-- Opening Marker --

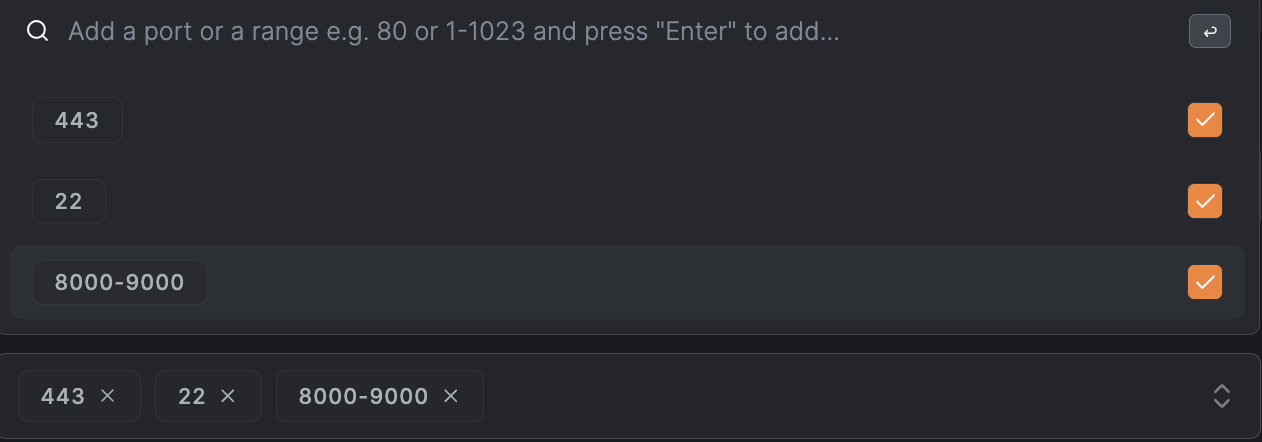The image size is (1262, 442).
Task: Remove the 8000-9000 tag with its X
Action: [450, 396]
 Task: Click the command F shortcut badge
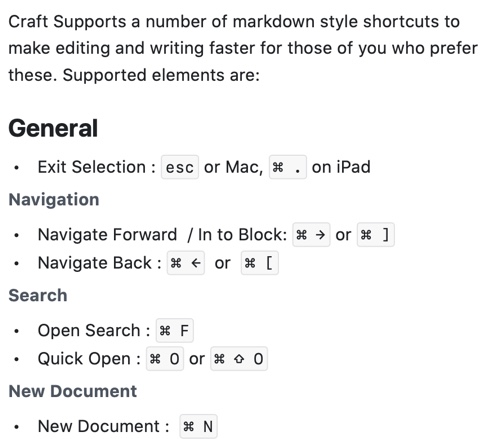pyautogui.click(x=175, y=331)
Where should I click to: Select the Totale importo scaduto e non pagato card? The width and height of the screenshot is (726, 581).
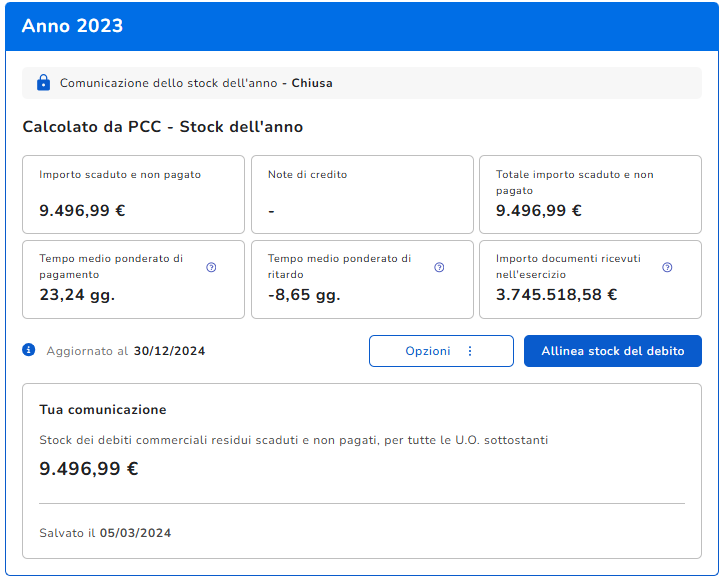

-- Closing Marker --

*What the exercise asks*: When the line containing "Task: Click the command F shortcut badge" is reached, write out that line and each one after it exactly, ending with the last line of the records; pictures are not copied.

*Response box*:
 Task: Click the command F shortcut badge
pyautogui.click(x=175, y=331)
Where should I click to: Select the Totale importo scaduto e non pagato card? The width and height of the screenshot is (726, 581).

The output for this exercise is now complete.